The environmentalists are led by a Japanese Jerry Garcia impersonator who gathers them on the beach to lay around half-naked and sing horribly saccharine songs, while nature montages composed from stock footage of flowers and frolicking animals play on the screen. It’s pretty hard to bear.
There are several lookalikes in the film. Carmen Sandiego makes an appearance and the evil sensei from The Karate Kid too. Oh, and Flipper makes an appearance, as Jerry Garciasan’s pet dolphin named Jupiter. Brief spoiler alert, Jupiter gets killed by a badly made plastic shark, and as Garcia-san kneels over Jupiter’s very bloody corpse, he picks up his guitar and sings Bye Bye Jupiter in some kind of weird attempt at metaphorical foreshadowing. Then comes the slow-motion love montage featuring stock footage of a dolphin doing tricks, mixed with footage of Garcia-san playing with him.
Then while exploring Jupiter in a spaceship that looks like it was designed to find a g-spot, they discover lines on the surface that look like the Nazca lines in Peru. They also find a giant cyborg kaiju whale swimming around in the red eye of Jupiter’s storm. While all this is happening, some other dudes are in a ship that gets sucked into a black hole resulting in the trippy 2001 special effects mentioned before.
Weird plot aside, it’s the bizarre film-craft choices that are most memorable. A parting scene between two characters inexplicably becomes an expressionistic, minimalist ballet in a shadowy, white plane of infinity. There’s no explanation, no setup, just a ballet scene that suddenly appears on screen and then is never heard from again as if nothing happened.

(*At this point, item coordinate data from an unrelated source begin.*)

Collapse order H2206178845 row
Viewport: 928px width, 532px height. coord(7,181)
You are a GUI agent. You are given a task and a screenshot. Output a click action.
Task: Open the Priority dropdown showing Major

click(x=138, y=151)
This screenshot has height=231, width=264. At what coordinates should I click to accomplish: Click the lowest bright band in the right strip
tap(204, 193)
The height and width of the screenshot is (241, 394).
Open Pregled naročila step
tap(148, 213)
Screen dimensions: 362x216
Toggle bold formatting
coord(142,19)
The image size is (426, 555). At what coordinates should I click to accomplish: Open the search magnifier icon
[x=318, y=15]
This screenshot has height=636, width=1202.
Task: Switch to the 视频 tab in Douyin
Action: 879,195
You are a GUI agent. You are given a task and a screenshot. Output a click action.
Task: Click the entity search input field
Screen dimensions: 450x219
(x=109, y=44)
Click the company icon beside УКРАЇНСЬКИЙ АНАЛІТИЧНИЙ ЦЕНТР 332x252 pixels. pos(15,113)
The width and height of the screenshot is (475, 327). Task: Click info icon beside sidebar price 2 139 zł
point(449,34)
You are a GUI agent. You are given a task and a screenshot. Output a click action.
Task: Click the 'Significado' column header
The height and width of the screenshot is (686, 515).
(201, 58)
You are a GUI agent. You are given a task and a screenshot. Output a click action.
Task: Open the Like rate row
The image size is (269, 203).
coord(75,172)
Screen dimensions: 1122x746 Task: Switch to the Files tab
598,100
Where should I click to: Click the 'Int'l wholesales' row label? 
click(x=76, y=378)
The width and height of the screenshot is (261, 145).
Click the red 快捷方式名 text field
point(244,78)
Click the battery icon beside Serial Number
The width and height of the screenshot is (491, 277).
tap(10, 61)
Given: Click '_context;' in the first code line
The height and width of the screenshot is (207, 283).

The end of the film has the cyborg humpback whale singing a farewell whale song as he floats away into the black hole. I wonder if this is where Gene Roddenberry got his inspiration for Star Trek IV.
Sayonara Jupiter is a tasty smörgåsbord of crazy. There are plenty of kooky things I left out, like the soul brother with a white and purple tipped mullet, and all the closeup shots of sweaty-browed people staring at computer screens. It’s got a little somethin’ for everyone, or for almost everyone, or for weirdos like me who like insane movies like this.